TASK OBJECTIVE: Copy the entries from the line containing "You are a GUI" through the line containing "How do I perform: Open", both ends included, and keep every request unchanged. Multiply each coordinate in the answers by 1.6 and round it to a whole number, rounding halves up. Give only those lines.

GIVEN ENTRIES:

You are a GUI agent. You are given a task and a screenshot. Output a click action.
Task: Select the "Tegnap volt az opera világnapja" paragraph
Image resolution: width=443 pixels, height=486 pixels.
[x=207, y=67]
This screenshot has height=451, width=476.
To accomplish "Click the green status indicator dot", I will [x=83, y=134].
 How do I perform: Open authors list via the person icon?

--

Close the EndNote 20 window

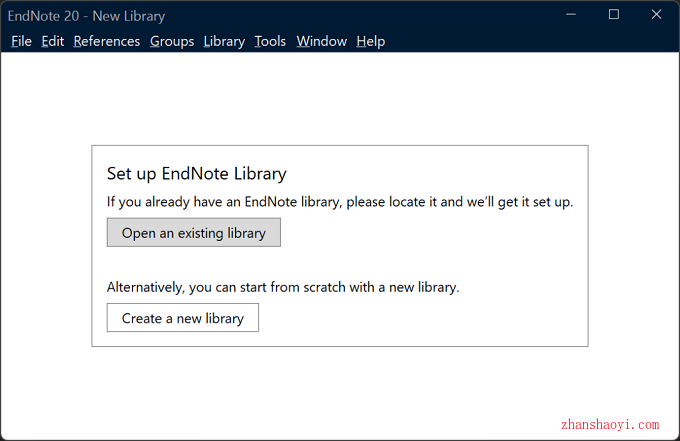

WRITTEN SOLUTION:
You are a GUI agent. You are given a task and a screenshot. Output a click action.
Task: Select the "Tegnap volt az opera világnapja" paragraph
Image resolution: width=443 pixels, height=486 pixels.
[x=331, y=107]
This screenshot has height=451, width=476.
To accomplish "Click the green status indicator dot", I will [x=133, y=214].
 How do I perform: Open authors list via the person icon?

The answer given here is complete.